**SELECTED EXTRACT**
-- Opening Marker --

There are two changes that I made to the query and the TPC-H tables' structure.
- Added a new index: KEY `i_l_partkey` (`l_partkey`,`l_quantity`,`l_shipmode`,`l_shipinstruct`)
- Added an index hint in the query: lineitem force index(i_l_partkey)

The size of the buffer pool used for the benchmarks is 6G and the disks are 4 5.4K disks in Software RAID5.

In-memory workload

Now let's first take a look at how effective is ICP when the workload is in memory. For the purpose of benchmarking in-memory workload, I used a Scale Factor of 2 (dataset size ~5G), and the buffer pool was warmed up so that the relevant pages were already loaded in the buffer pool:

IO bound workload

And what about IO bound workload, when the dataset does not fit into memory. For the purpose of benchmarking IO bound workload, I used a Scale Factor of 40 (dataset size ~95G) and the buffer pool was not warmed up, so that it does not have the relevant pages loaded up already:

Now let's take a look at the status counters to see how much does this optimization make a difference.

MySQL Status Counters

These status counters are taken when performing the benchmark on IO bound workload, mentioned above.

Counter Name MySQL 5.5 MySQL 5.6 MariaDB 5.5
Created_tmp_disk_tables 0 0 0
Created_tmp_tables 0 0 0
Handler_icp_attempts N/A N/A 571312
Handler_icp_match N/A N/A 4541
Handler_read_key 19310 19192 18989
Handler_read_next 579426 4514 4541
Handler_read_rnd_next 8000332 8000349 8000416
Innodb_buffer_pool_read_ahead 81132 81067 81069
Innodb_buffer_pool_read_requests 4693757 1293628 1292675
Innodb_buffer_pool_reads 540805 28468 28205
Innodb_data_read 9.49G 1.67G 1.67G
Innodb_data_reads 621939 109537 29796
Innodb_pages_read 621937 109535 109274
Innodb_rows_read 8579426 8004514 8004541
Select_scan 1 1 1
  • We can see that values for Handler_read_key are more or less the same, because there is no change in the index lookup method, the index range scan is still done the same way as in MySQL 5.5, all the index pages that match the range condition on the l_quantity will still be fetched. Its the optimization afterwards that counts.
  • As we can see there is a huge reduction in the value of Handler_read_next, as with ICP the remaining parts of the WHERE clause are checked directly on the index pages fetched without having to fetch the entire rows from the PK, which means 128x less subsequent reads from the PK.
  • There are two status counters available in MariaDB 5.3/5.5 that are not available in MySQL, Handler_icp_attempts and Handler_icp_match, which show how many times the remaining WHERE condition was checked on the fetched index pages and how many times the index entries matched the condition. The value of Handler_icp_match directly co-relates to that of Handler_read_next. The smaller the ratio of Handler_icp_attempts to Handler_icp_match the better the filtering.
  • Another important thing is that there is 18x less IO page reads in the case of MySQL 5.6 and MariaDB 5.5 and 8x less amount of data read (1.67G compared to 9.49G). This just does not mean reduction in IO but means more free pages are available in the buffer pool to cater to other queries. For example, in the case of MySQL 5.5 (with a buffer pool of 6G), the query will be IO bound even with a warmed up buffer pool, because there is just too much data read. While in the case of MySQL 5.6 and MariaDB 5.5, the queries will have all the pages in-memory with warm caches and still 72% of the buffer pool will be empty to handle other queries.

Other Observations

There are two indexes defined on the table with similar prefixes:

  • KEY `i_l_suppkey_partkey` (`l_partkey`, `l_suppkey`)

-- Closing Marker --

**DATA SECTION**
-- Opening Marker --

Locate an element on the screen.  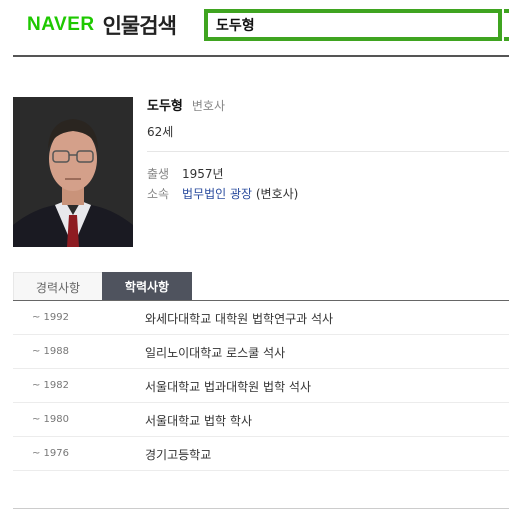
edu-school: 일리노이대학교 로스쿨 석사 is located at coordinates (216, 353).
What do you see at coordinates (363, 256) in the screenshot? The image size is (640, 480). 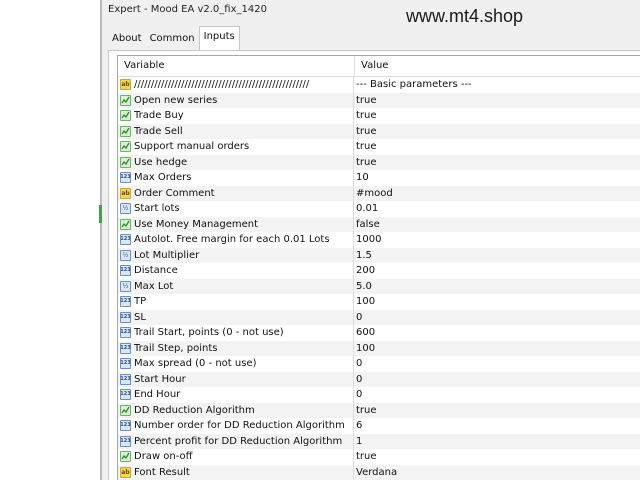 I see `value-cell: 1.5` at bounding box center [363, 256].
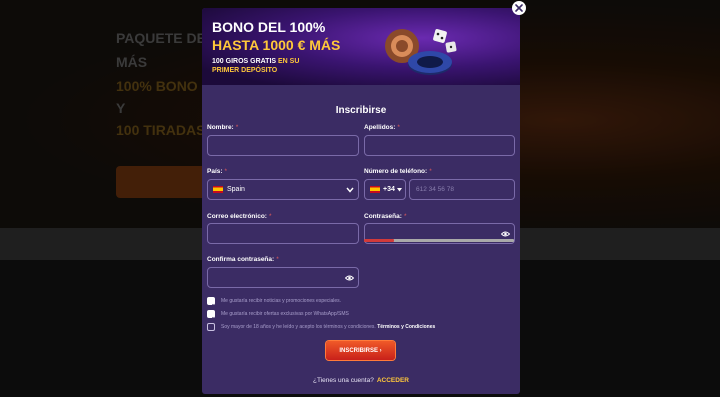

-- Closing Marker --

**REQUEST 1**
List every status counter in the ICP benchmark write-up's table whose name begins with "Innodb_".
**REQUEST 2**
Reproduce part of the ICP benchmark write-up: begin at the words "- Added an index" and stop after "make a difference.".
**REQUEST 3**
In the ICP benchmark write-up, what Scale Factor was used for the IO bound workload?

**TASK RESULT 1**
Innodb_buffer_pool_read_ahead, Innodb_buffer_pool_read_requests, Innodb_buffer_pool_reads, Innodb_data_read, Innodb_data_reads, Innodb_pages_read, Innodb_rows_read

**TASK RESULT 2**
- Added an index hint in the query: lineitem force index(i_l_partkey)

The size of the buffer pool used for the benchmarks is 6G and the disks are 4 5.4K disks in Software RAID5.

In-memory workload

Now let's first take a look at how effective is ICP when the workload is in memory. For the purpose of benchmarking in-memory workload, I used a Scale Factor of 2 (dataset size ~5G), and the buffer pool was warmed up so that the relevant pages were already loaded in the buffer pool:

IO bound workload

And what about IO bound workload, when the dataset does not fit into memory. For the purpose of benchmarking IO bound workload, I used a Scale Factor of 40 (dataset size ~95G) and the buffer pool was not warmed up, so that it does not have the relevant pages loaded up already:

Now let's take a look at the status counters to see how much does this optimization make a difference.

**TASK RESULT 3**
A Scale Factor of 40 (dataset size ~95G).